Congress is out of session for its Memorial Day recess returning on Monday, June 3. It is expected that the Senate will resume debate and finish consideration of the Farm Bill followed by immigration reform when they return in June.
The Senate considered a wide array of amendments to the Farm Bill throughout the week with many more awaiting disposition.
Sens. John Barrasso (Wyo.) and Patrick Toomey (Penn.) have filed an amendment, supported by the American Sheep Industry Association (ASI), which would repeal the Renewable Fuel Standard in its entirety. An amendment, opposed by ASI, to prohibit mandatory commodity check-offs was filed by Sen. Ted Cruz (Texas). Neither amendment has yet been considered.
Sen. Kay Hagen (N.C.) offered an amendment that would allow the U.S. Department of Agriculture to use crop insurance to reimburse farmers for losses incurred during insurance policy reviews. While the reviews are necessary to reduce waste and fraud, these investigations drive up the cost of the program for honest producers. The amendment passed by a vote of 94-0.
An amendment offered by Sens. Richard Durbin (Ill.) and Tom Coburn (Okla.) that would terminate federal crop insurance subsidies for farmers who earn more than $750,000 annually was approved by a 59-33 vote. The amendment also provided for a USDA study on the effects of the provision to the crop insurance program prior to its implementation.
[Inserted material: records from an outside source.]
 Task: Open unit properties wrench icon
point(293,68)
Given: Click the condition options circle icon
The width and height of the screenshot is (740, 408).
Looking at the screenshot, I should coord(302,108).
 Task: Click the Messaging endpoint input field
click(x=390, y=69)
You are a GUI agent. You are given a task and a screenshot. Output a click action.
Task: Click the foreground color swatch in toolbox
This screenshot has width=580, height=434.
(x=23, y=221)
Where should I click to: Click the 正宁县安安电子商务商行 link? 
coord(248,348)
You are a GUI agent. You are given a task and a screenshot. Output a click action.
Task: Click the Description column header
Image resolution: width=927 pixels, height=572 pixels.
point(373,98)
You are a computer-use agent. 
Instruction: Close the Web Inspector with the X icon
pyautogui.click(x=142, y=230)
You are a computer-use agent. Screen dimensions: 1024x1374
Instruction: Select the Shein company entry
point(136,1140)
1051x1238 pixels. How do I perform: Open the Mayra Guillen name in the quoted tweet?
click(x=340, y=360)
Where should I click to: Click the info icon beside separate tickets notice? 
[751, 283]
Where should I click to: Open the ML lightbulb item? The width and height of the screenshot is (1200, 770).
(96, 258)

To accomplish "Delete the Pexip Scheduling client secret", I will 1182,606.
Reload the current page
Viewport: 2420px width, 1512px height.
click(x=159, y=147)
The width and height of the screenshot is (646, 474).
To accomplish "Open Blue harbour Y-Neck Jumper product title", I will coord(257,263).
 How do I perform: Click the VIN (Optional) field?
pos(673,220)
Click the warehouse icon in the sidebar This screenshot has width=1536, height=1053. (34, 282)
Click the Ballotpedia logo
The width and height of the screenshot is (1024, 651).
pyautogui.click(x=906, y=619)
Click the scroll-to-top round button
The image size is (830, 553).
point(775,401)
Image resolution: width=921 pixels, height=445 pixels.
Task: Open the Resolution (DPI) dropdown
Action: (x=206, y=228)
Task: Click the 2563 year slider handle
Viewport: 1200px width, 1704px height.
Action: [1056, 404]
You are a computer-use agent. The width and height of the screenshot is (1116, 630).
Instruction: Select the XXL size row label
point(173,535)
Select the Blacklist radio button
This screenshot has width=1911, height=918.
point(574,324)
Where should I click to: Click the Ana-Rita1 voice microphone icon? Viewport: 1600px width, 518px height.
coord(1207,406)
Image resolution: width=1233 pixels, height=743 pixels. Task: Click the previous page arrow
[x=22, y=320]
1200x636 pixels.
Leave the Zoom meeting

Chairman Debbie Stabenow (Mich.) strongly opposed the measure stating that such an amendment would jeopardize the historic agreement between environmental and commodity groups. Under the agreement, environmental organizations pledged to support continued insurance subsidies for federal crop insurance if qualified farmers met all conservation and wetland requirements.
The linkage between conservation compliance and crop insurance, as well as the $750,000 income limit, are not contained in the House version of the Farm Bill, which is expected to be on the House floor in early June.